Spurs coach Gregg Popovich meets military members after an October practice.

Spurs coach Gregg Popovich meets military members after an October practice.

CREDIT: AP

The sports world marked Veterans Day with an array of camouflage and flag-themed uniforms, football helmets, stadium tributes, and supportive messages for current and former members of America’s military, but in San Antonio, Spurs coach Gregg Popovich took the tribute one step farther. Instead of simply honoring the sacrifices veterans have made for the country, Popovich, himself an Air Force vet, asked why the country doesn’t support its veterans in more tangible ways — not only through tributes and flag-waving but by supporting the assistance programs on which many of them rely.

“In a lot of ways, it’s a joyous day if we all remember to honor people,” Popovich said, according to USA Today. “But in some ways, it’s a sad day because (soldiers and veterans) don’t really get honored the way they should be.
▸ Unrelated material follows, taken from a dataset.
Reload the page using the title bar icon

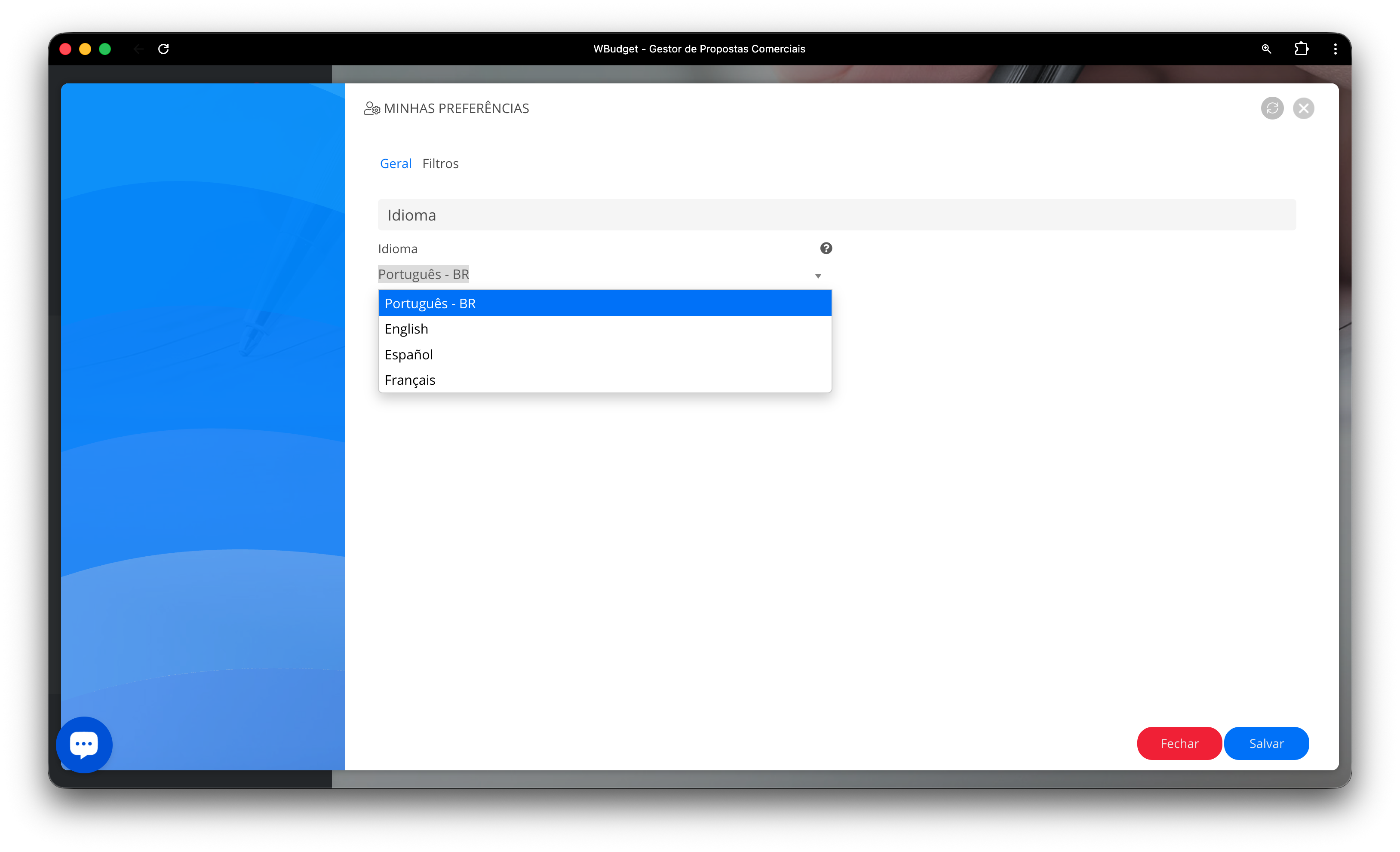point(163,49)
Some of it is just pablum. When it comes down to the nuts and bolts of what they need, they’re really not getting everything.

“Just like the way it is right now – how many vets might have to do without food stamps because of what’s going on with the government right now? That program is huge to a lot of these families. I mean huge. It gets them through. And it may or may not be there – who knows? – because government is not very functional at this point, as we all know. So it’s a day to reflect, to honor but also to not lose sight of the fact that a whole lot more has to be done with what they’ve done for all of us.”
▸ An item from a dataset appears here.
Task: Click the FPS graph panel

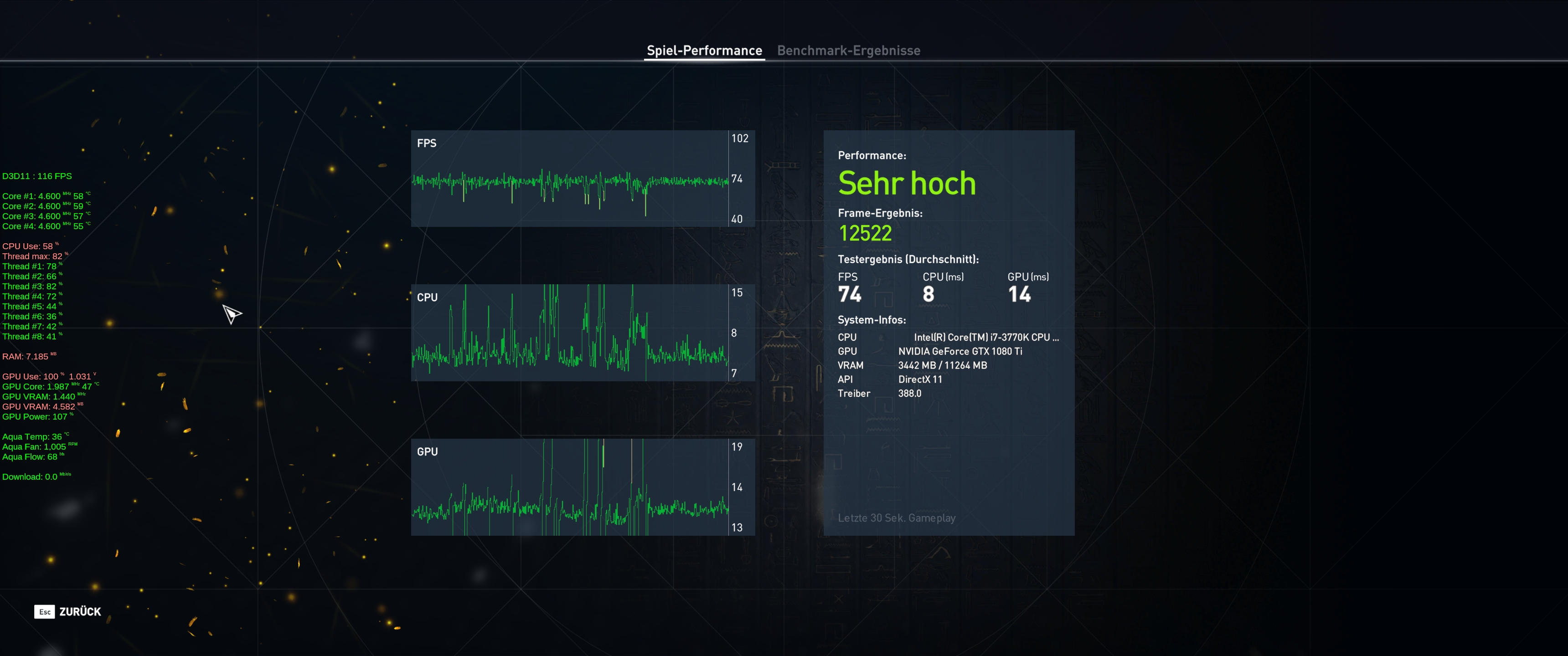Action: 570,178
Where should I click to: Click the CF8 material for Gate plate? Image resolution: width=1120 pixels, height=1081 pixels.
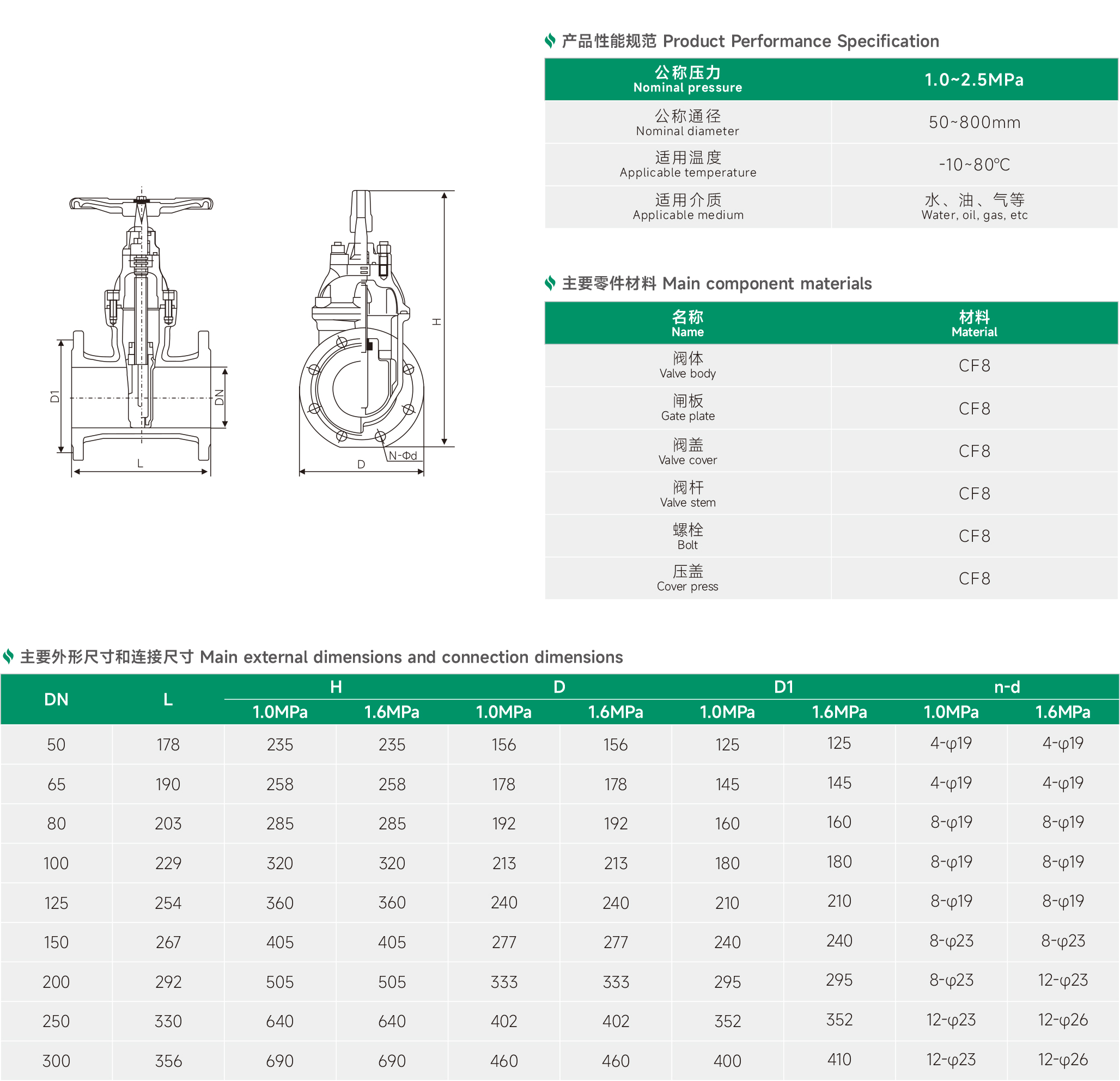coord(973,408)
Congress allowed an expansion to the Supplemental Nutrition and Assistance Program, better known as food stamps, to lapse at the beginning of November. The answer to Popovich’s question about how many veterans that would affect? Roughly 900,000, according to an analysis from the Center on Budget and Policy Priorities. That means the program, which already provides just $133 a month, will cut benefits by anywhere from $11 a month for single recipients to $36 a month for families. After that cut, its benefits will average $1.40 a day.
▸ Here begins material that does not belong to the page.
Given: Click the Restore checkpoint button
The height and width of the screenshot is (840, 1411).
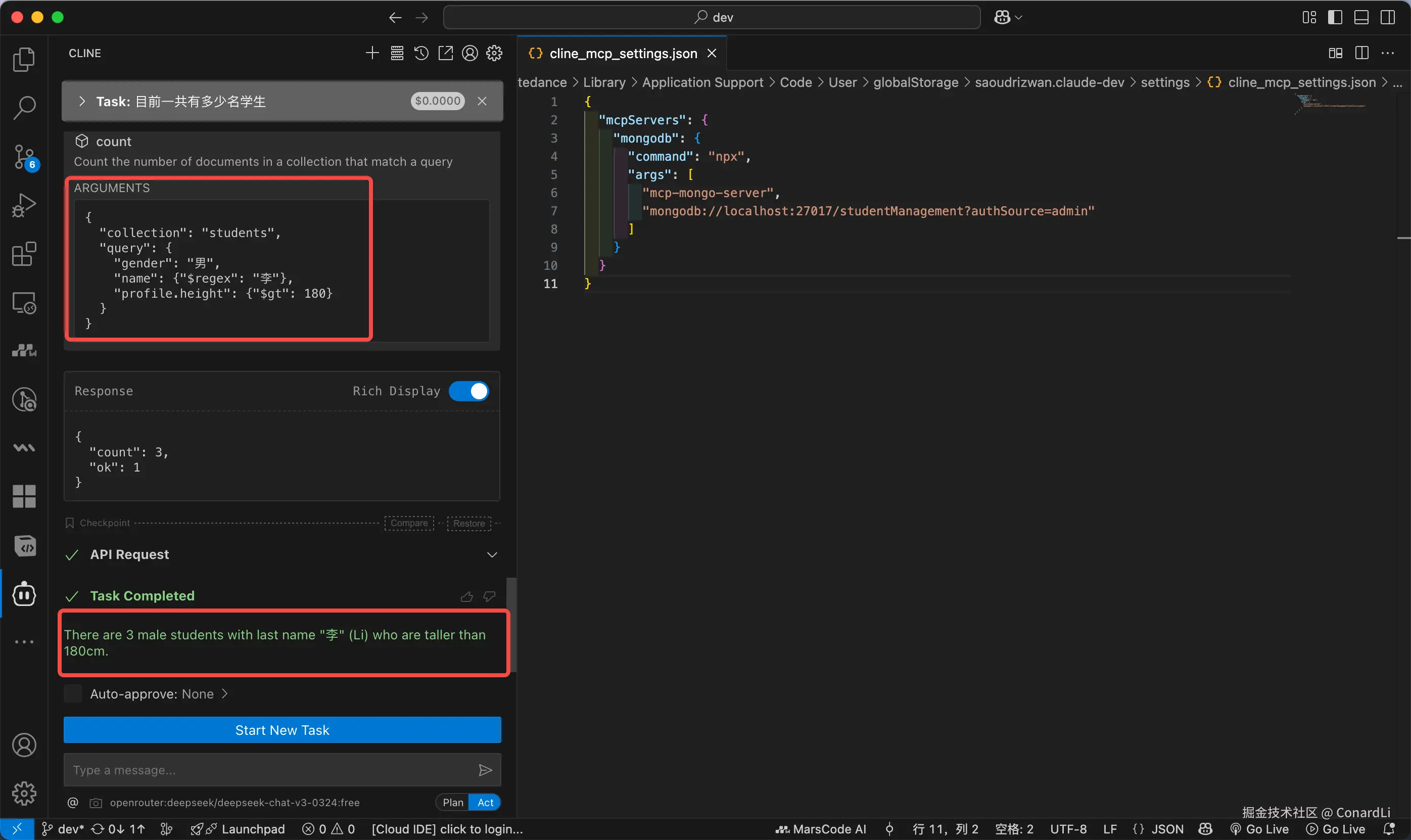Looking at the screenshot, I should click(x=468, y=523).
And that’s not all. There’s a massive veterans disability benefits backlog that the October government shutdown only made worse, meaning many vets who have come home from wars ravaged by injuries and mental health problems can’t aren’t receiving services. The automatic budget cuts that went into effect at the beginning of 2013 and will continue over the coming years, meanwhile, have meant less funding for veterans assistance programs and research at universities and the National Institutes of Health, where scientists are exploring ways to better treat combat-related concussions, post-traumatic stress disorder, and other injuries. That has also cut other basic poverty programs on which veterans rely, since they are disproportionately likely to live below the poverty line or in homelessness. All of that has only made already-existing problems worse.

There’s no problem with the sports world honoring veterans in the ways it does, though it sometimes results in clueless corporate promotions and inappropriate sartorial choices. Still, it’s nice to hear a reminder from inside that world that honoring the troops and veterans’ sacrifices isn’t just about waving a flag or holding up a placard at a football game. It’s about actually taking care of them when they get home too.